1Laboratoire d’Application de la Chimie à l’Environnement (LACE), CNRS-UCBL, 43, boulevard du 11 Novembre 1918, F-69622 Villeurbanne Cedex, France
2Paul Scherrer Institute, Laboratory for Radio- and Environmental Chemistry, CH-5232 Villigen, Switzerland
3Institut für Troposphärenforschung Permoserstr. 15, D-04303 Leipzig, Germany
**now at: Department of Chemistry, University of Ottawa, Ontario, Canada
**now at: Cooperative Institute for Research in the Atmosphere (CIRA), Colorado State University, Fort Collins, Colorado 80523, USA
Abstract. The impact of multiphase reactions involving nitrogen dioxide (NO2) and aromatic compounds was simulated in this study. A mechanism (CAPRAM 2.4, MODAC Mechanism) was applied for the aqueous phase reactions, whereas RACM was applied for the gas phase chemistry.
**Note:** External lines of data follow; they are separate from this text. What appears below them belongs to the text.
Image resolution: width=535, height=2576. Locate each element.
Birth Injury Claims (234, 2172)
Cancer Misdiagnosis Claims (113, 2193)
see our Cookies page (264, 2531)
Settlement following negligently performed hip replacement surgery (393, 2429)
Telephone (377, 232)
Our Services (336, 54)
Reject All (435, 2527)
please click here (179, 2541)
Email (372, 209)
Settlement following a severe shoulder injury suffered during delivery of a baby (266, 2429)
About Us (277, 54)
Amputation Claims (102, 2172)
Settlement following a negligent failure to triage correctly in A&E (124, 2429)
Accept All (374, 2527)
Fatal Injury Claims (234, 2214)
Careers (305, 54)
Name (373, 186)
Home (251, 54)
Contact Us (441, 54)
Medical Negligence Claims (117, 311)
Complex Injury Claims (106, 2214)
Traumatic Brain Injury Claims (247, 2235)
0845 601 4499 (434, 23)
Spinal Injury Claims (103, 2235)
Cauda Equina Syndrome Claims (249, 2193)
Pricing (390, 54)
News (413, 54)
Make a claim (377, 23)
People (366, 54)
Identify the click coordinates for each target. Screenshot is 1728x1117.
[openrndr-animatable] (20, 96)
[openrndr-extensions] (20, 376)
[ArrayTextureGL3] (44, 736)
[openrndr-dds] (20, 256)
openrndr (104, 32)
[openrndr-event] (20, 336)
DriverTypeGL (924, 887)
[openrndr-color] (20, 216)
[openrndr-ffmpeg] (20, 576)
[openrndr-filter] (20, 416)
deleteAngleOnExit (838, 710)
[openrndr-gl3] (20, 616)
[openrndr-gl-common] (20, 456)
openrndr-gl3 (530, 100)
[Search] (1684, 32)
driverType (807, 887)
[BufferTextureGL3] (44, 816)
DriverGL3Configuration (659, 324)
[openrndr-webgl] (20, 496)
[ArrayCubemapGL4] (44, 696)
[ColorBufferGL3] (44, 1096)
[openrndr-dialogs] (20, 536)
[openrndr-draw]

Liquid droplets were considered as monodispersed with a mean radius of 0.1 µm and a liquid content (LC) of 50 µg m-3. The multiphase mechanism has been further extended to the chemistry of aromatics, i.e. reactions involving benzene, toluene, xylene, phenol and cresol have been added. In addition, reaction of NO2 with dissociated hydroxyl substituted aromatic compounds has also been implemented. These reactions proceed through charge exchange leading to nitrite ions and therefore to nitrous acid formation. The strength of this source was explored under urban polluted conditions. It was shown that it may increase gas phase HONO levels under some conditions and that the extent of this effect is strongly pH dependent. Especially under moderate acidic conditions (i.e. pH above 4) this source may represent more than 75% of the total HONO/NO2 - production rate, but this contribution drops down close to zero in acidic droplets (as those often encountered in urban environments).